_PROBLEM STATEMENT_: Going from the top of the data below, give again each line through the one containing "MÁY DÁN THÙNG CARTON TỰ ĐỘNG TẠI GIA", both ends kept.

Stored items from a collection:
^^^^^^^^
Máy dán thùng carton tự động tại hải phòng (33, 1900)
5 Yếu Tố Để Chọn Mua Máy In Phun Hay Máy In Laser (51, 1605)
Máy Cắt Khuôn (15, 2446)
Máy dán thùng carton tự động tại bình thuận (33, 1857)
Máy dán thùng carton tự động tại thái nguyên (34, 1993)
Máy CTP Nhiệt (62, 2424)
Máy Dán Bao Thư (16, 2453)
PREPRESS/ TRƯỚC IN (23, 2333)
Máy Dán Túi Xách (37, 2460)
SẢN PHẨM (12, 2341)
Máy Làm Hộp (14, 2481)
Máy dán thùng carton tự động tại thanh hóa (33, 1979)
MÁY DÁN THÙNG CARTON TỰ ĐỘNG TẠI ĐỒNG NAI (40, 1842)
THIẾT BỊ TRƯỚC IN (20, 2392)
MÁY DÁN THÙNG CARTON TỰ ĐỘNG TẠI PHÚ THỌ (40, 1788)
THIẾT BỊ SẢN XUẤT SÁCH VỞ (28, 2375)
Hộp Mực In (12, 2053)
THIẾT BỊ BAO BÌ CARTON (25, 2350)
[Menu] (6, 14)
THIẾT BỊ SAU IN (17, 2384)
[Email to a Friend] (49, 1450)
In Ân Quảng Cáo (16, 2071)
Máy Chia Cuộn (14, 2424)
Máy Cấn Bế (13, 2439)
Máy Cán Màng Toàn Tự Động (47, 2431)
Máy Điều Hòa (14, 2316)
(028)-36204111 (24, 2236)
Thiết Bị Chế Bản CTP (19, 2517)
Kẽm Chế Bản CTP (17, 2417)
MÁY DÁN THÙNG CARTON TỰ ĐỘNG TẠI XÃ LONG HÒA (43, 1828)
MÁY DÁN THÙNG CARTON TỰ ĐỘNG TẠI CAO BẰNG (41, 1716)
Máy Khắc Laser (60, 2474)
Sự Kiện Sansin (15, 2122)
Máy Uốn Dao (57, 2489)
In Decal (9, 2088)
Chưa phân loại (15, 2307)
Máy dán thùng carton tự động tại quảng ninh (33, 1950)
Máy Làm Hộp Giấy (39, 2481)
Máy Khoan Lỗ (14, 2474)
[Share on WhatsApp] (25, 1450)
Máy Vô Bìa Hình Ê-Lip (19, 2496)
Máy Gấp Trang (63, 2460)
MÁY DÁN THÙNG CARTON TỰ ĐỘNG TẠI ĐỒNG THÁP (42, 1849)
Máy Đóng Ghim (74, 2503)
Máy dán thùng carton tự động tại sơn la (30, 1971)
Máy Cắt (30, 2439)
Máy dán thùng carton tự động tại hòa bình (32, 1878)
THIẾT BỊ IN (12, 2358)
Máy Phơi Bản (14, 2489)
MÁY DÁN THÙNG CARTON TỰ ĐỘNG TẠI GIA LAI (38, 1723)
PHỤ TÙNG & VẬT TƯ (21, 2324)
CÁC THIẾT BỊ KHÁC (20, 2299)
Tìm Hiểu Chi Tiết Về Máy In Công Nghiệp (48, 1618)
^^^^^^^^
_OUTPUT OF THE TASK_:
Máy dán thùng carton tự động tại hải phòng (33, 1900)
5 Yếu Tố Để Chọn Mua Máy In Phun Hay Máy In Laser (51, 1605)
Máy Cắt Khuôn (15, 2446)
Máy dán thùng carton tự động tại bình thuận (33, 1857)
Máy dán thùng carton tự động tại thái nguyên (34, 1993)
Máy CTP Nhiệt (62, 2424)
Máy Dán Bao Thư (16, 2453)
PREPRESS/ TRƯỚC IN (23, 2333)
Máy Dán Túi Xách (37, 2460)
SẢN PHẨM (12, 2341)
Máy Làm Hộp (14, 2481)
Máy dán thùng carton tự động tại thanh hóa (33, 1979)
MÁY DÁN THÙNG CARTON TỰ ĐỘNG TẠI ĐỒNG NAI (40, 1842)
THIẾT BỊ TRƯỚC IN (20, 2392)
MÁY DÁN THÙNG CARTON TỰ ĐỘNG TẠI PHÚ THỌ (40, 1788)
THIẾT BỊ SẢN XUẤT SÁCH VỞ (28, 2375)
Hộp Mực In (12, 2053)
THIẾT BỊ BAO BÌ CARTON (25, 2350)
[Menu] (6, 14)
THIẾT BỊ SAU IN (17, 2384)
[Email to a Friend] (49, 1450)
In Ân Quảng Cáo (16, 2071)
Máy Chia Cuộn (14, 2424)
Máy Cấn Bế (13, 2439)
Máy Cán Màng Toàn Tự Động (47, 2431)
Máy Điều Hòa (14, 2316)
(028)-36204111 (24, 2236)
Thiết Bị Chế Bản CTP (19, 2517)
Kẽm Chế Bản CTP (17, 2417)
MÁY DÁN THÙNG CARTON TỰ ĐỘNG TẠI XÃ LONG HÒA (43, 1828)
MÁY DÁN THÙNG CARTON TỰ ĐỘNG TẠI CAO BẰNG (41, 1716)
Máy Khắc Laser (60, 2474)
Sự Kiện Sansin (15, 2122)
Máy Uốn Dao (57, 2489)
In Decal (9, 2088)
Chưa phân loại (15, 2307)
Máy dán thùng carton tự động tại quảng ninh (33, 1950)
Máy Làm Hộp Giấy (39, 2481)
Máy Khoan Lỗ (14, 2474)
[Share on WhatsApp] (25, 1450)
Máy Vô Bìa Hình Ê-Lip (19, 2496)
Máy Gấp Trang (63, 2460)
MÁY DÁN THÙNG CARTON TỰ ĐỘNG TẠI ĐỒNG THÁP (42, 1849)
Máy Đóng Ghim (74, 2503)
Máy dán thùng carton tự động tại sơn la (30, 1971)
Máy Cắt (30, 2439)
Máy dán thùng carton tự động tại hòa bình (32, 1878)
THIẾT BỊ IN (12, 2358)
Máy Phơi Bản (14, 2489)
MÁY DÁN THÙNG CARTON TỰ ĐỘNG TẠI GIA LAI (38, 1723)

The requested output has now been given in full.